Chassés au sud pour un trou de 14 millions dans les comptes du Stade Brestois, les parents de Louis vont vivre trois ans loin de la grand-mère aux œufs d’or (dix-huit millions) sur laquelle veille son petit-fils préféré tandis que son frère s’engage dans une carrière de footballeur. Louis fait un peu office de concierge pour son aïeule, laquelle a promis à Albert, après la mort de celui-ci, dûment advenue, de garder sa femme de ménage, Madame Kermeur, flanquée de son fils, dit le fils Kermeur, âme damnée du narrateur, que la mère de celui-ci, qui n’aime pas les pauvres, a fait renvoyer de l’école après un vol dans un supermarché. On ne va pas entrer dans le détail de ce « roman familial » à la fois parodique et tout à fait plausible, aux personnages finement ciselés et aux situations explosives dès lors que l’argent de la vieille a rendu un peu d’espoir de réhabilitation à la mère de Louis, lequel explique au fils Kermeur, son envahissant ami, que pour elle « le monde est une sorte de grand cercle et au milieu il y a une montagne d’argent et sans cesse des gens entrent dans le cercle pour essayer de gravir la montagne et planter un drapeau en haut »…

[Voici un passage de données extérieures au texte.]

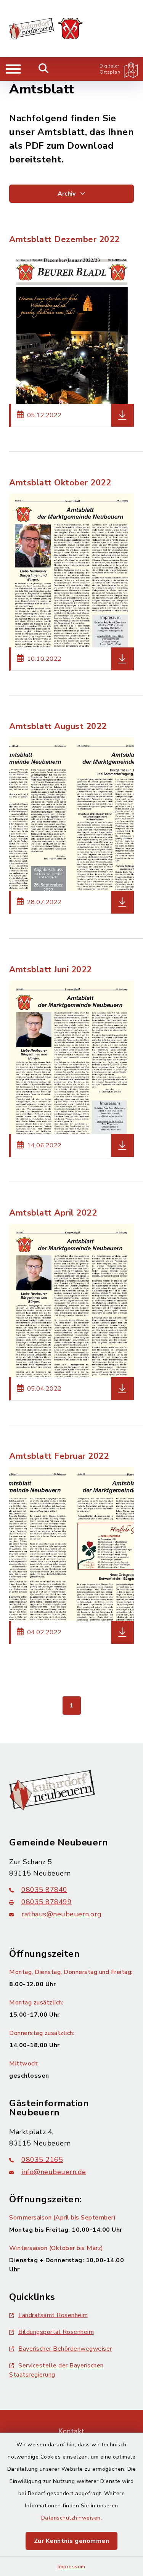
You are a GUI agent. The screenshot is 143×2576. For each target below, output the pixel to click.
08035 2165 (42, 2159)
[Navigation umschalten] (13, 69)
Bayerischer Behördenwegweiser (65, 2349)
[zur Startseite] (46, 28)
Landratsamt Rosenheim (53, 2315)
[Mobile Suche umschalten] (44, 69)
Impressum (71, 2566)
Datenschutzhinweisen (71, 2517)
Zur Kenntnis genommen (71, 2541)
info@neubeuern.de (53, 2171)
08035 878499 (46, 1901)
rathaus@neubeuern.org (61, 1914)
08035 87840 (44, 1889)
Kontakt (71, 2431)
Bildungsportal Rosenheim (56, 2332)
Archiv (67, 194)
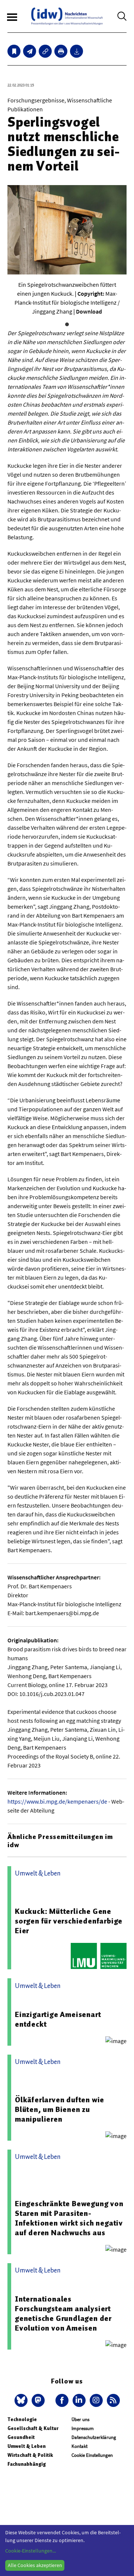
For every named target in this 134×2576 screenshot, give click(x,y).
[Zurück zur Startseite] (67, 16)
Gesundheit (21, 2437)
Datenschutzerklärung (93, 2437)
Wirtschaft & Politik (30, 2455)
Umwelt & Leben (26, 2446)
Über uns (80, 2419)
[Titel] (13, 51)
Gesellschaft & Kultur (32, 2428)
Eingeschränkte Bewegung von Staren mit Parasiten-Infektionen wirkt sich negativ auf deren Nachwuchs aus (69, 2218)
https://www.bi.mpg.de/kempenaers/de (57, 1801)
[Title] (45, 51)
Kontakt (79, 2446)
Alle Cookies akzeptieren (35, 2565)
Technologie (22, 2419)
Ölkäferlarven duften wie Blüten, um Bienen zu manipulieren (59, 2109)
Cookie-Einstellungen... (30, 2550)
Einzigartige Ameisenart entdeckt (58, 2019)
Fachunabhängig (26, 2464)
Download (89, 311)
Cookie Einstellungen (92, 2455)
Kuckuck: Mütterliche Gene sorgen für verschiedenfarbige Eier (68, 1921)
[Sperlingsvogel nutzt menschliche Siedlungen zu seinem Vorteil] (29, 51)
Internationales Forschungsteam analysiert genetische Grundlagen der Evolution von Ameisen (63, 2313)
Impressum (82, 2428)
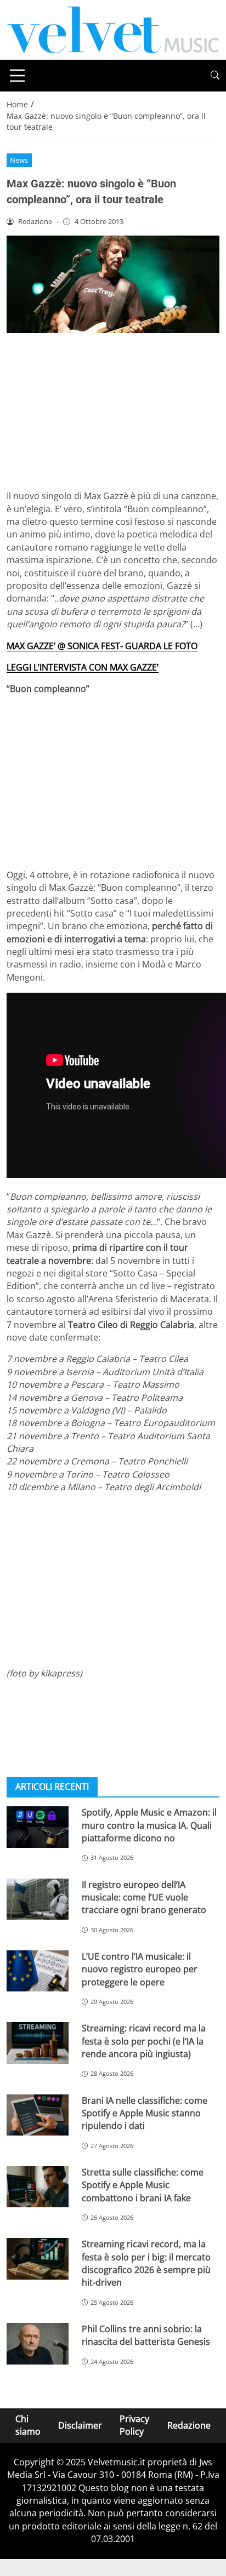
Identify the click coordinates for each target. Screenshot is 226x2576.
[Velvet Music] (113, 29)
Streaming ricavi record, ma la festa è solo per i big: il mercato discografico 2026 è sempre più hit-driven (146, 2263)
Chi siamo (28, 2425)
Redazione (189, 2425)
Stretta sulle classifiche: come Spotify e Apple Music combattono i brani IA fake (143, 2185)
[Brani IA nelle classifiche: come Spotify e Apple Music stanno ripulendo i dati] (38, 2115)
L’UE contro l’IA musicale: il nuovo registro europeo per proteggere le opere (139, 1969)
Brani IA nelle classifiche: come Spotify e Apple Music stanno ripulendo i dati (144, 2113)
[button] (215, 75)
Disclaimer (80, 2425)
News (19, 160)
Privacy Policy (134, 2425)
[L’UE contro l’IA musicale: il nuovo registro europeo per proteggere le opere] (38, 1971)
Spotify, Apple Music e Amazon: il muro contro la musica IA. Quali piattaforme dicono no (149, 1825)
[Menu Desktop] (18, 75)
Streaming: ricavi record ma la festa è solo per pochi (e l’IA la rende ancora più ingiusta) (144, 2041)
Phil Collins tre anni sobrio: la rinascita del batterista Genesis (146, 2335)
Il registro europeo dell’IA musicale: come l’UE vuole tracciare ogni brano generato (144, 1897)
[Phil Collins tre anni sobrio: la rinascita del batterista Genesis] (38, 2344)
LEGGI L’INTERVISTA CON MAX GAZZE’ (83, 667)
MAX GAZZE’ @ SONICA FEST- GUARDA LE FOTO (102, 646)
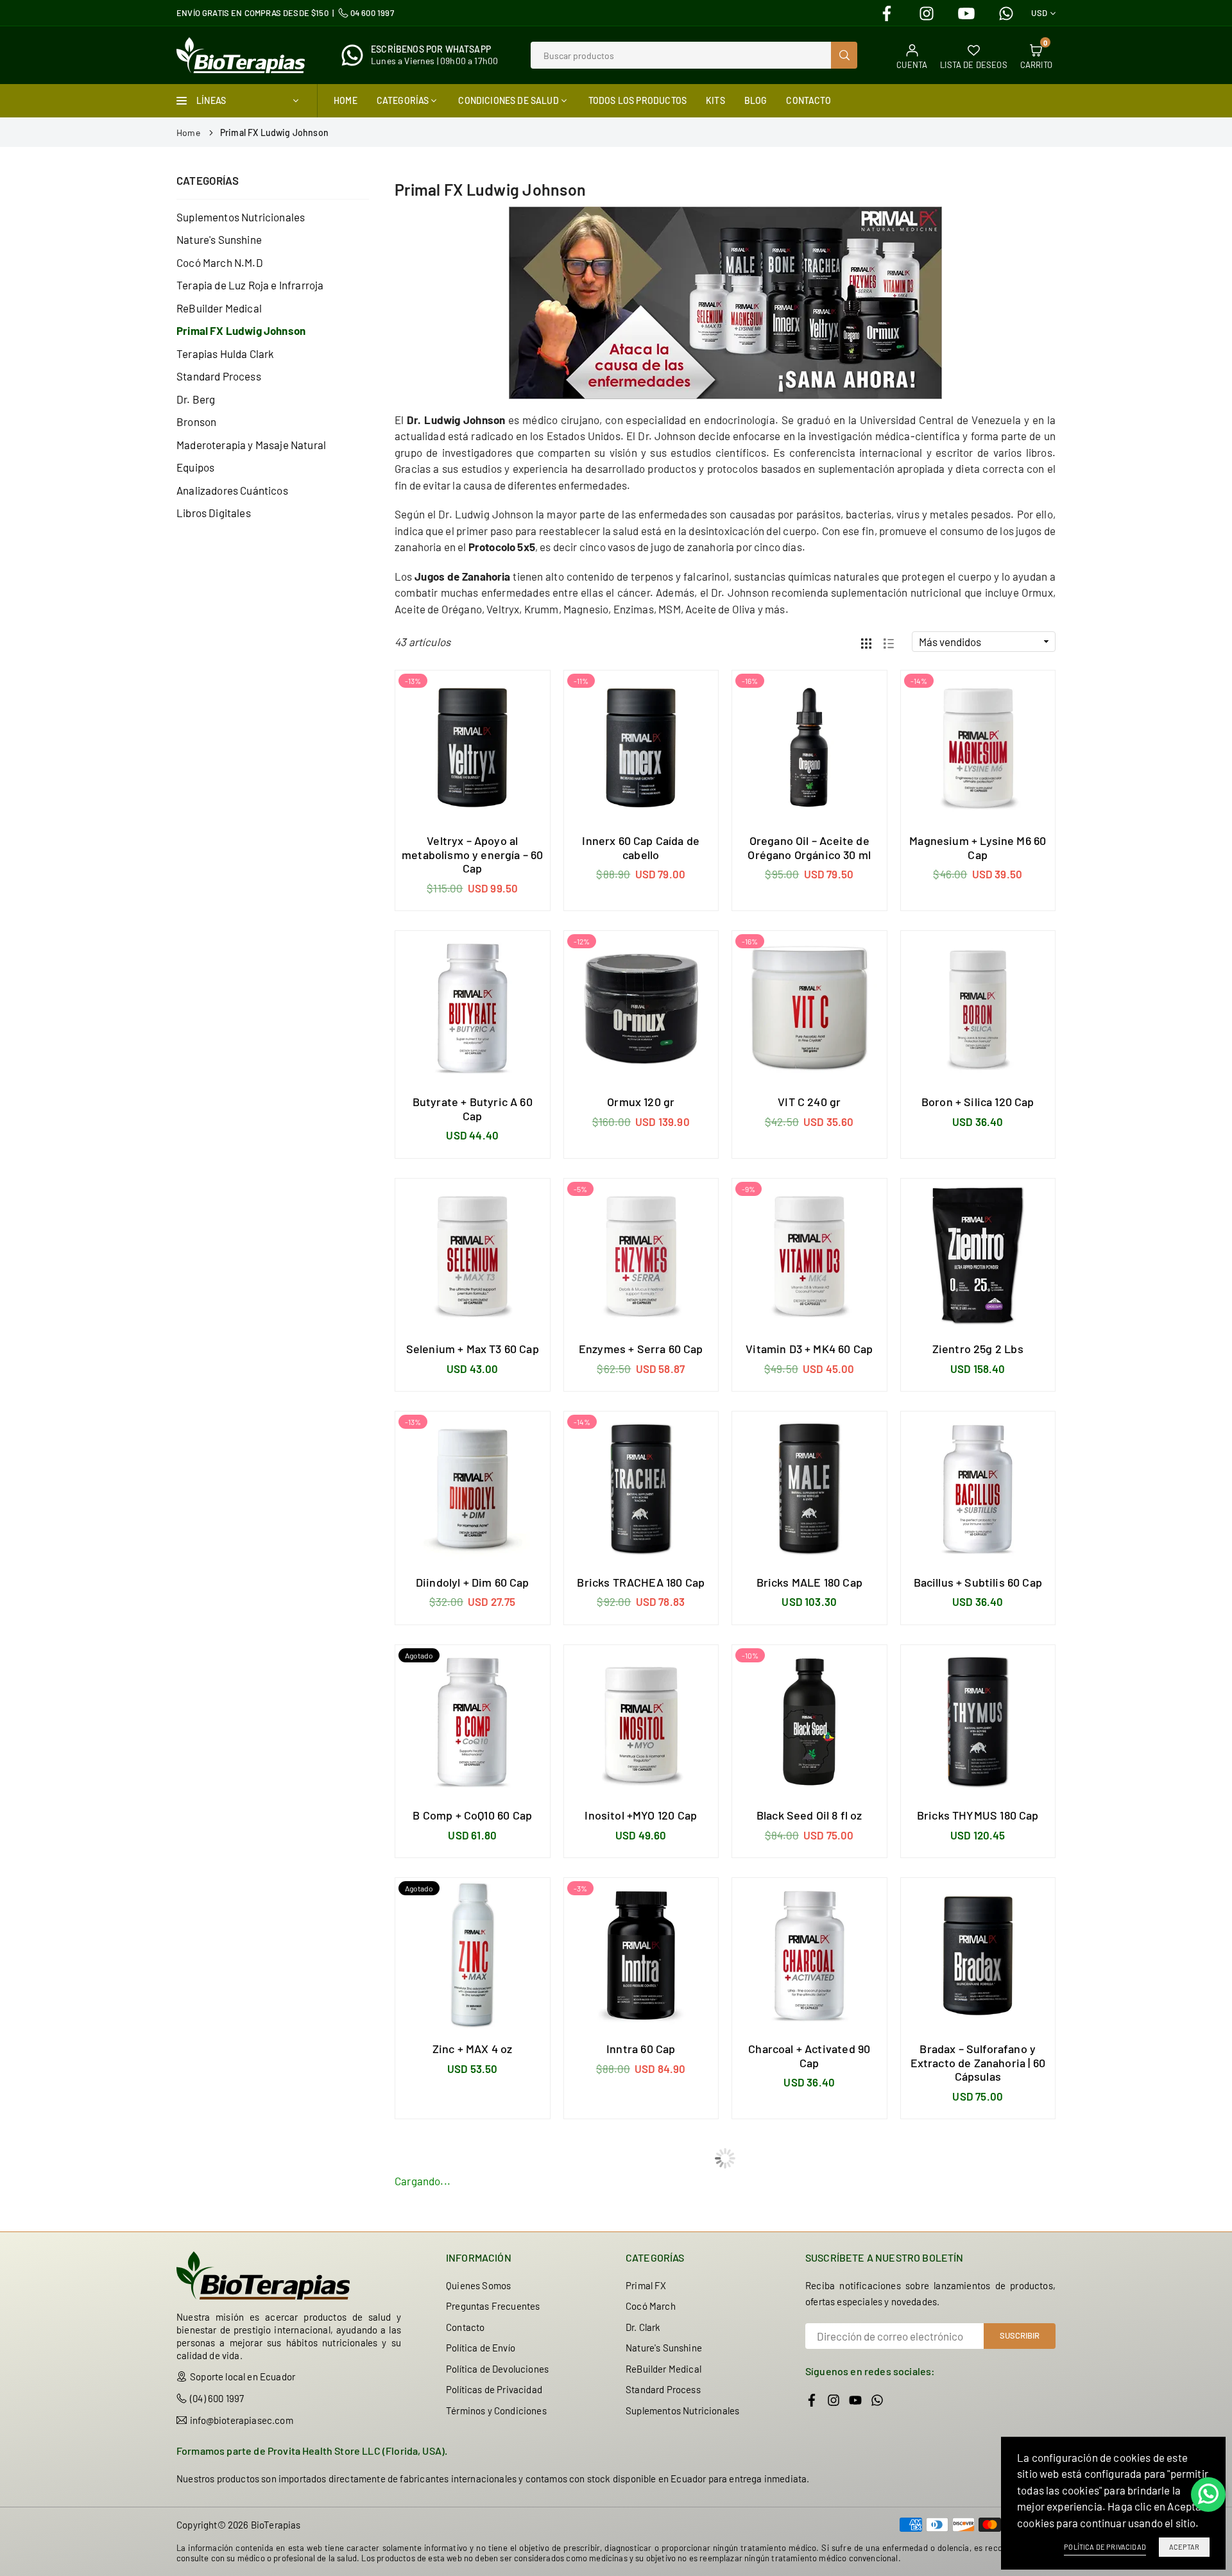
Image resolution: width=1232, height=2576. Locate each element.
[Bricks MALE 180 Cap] (809, 1489)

Le bonheur de cette lecture découle de plusieurs de ses composantes, à commencer par son endiablement narratif à  récurrences rageuses rappelant parfois un Thomas Bernhard à la française. Et puis il y a la combinatoire de ladite narration, ingénieuse et décapante  à la fois. Le roman familial est en effet celui que nous avons en mains, mais le texte manuscrit transporté comme une bombe par Louis, qui revient pour un Noël à Brest après son établissement à Paris et son début de carrière d’écrivain, dans la maison cossue en bord de mer acquise par ses parents avec l’argent de la grand-mère claquemurée dans un grenier; et, troisièmement,  le récit virtuel de «la vie» elle-même, que le lecteur reconstitue à sa façon. Or les divers plans de la narration se combinent parfaitement dans le temps du roman et ses espaces, impliquant aussi les interférences redoutables entre la «vérité» de l’observateur romancier, espion redouté des familles («est-ce que tu parles de nous ?»), et les versions de chacun, parfois aussi plausibles que celle-là. Tout cela rendu avec une malice cruelle, mais frottée d'un zeste de tendresse et surtout de gaîté vache à l’anglaise. Le roman qui en résulte scintille enfin de mille facettes sans se réduire à un exercice de virtuosité, tant il est incarné, sensible, imprégné de cette bonne méchanceté qui caractérise les humoristes profonds.
Tanguy Viel. Paris-Brest. Minuit, 2009, 189p.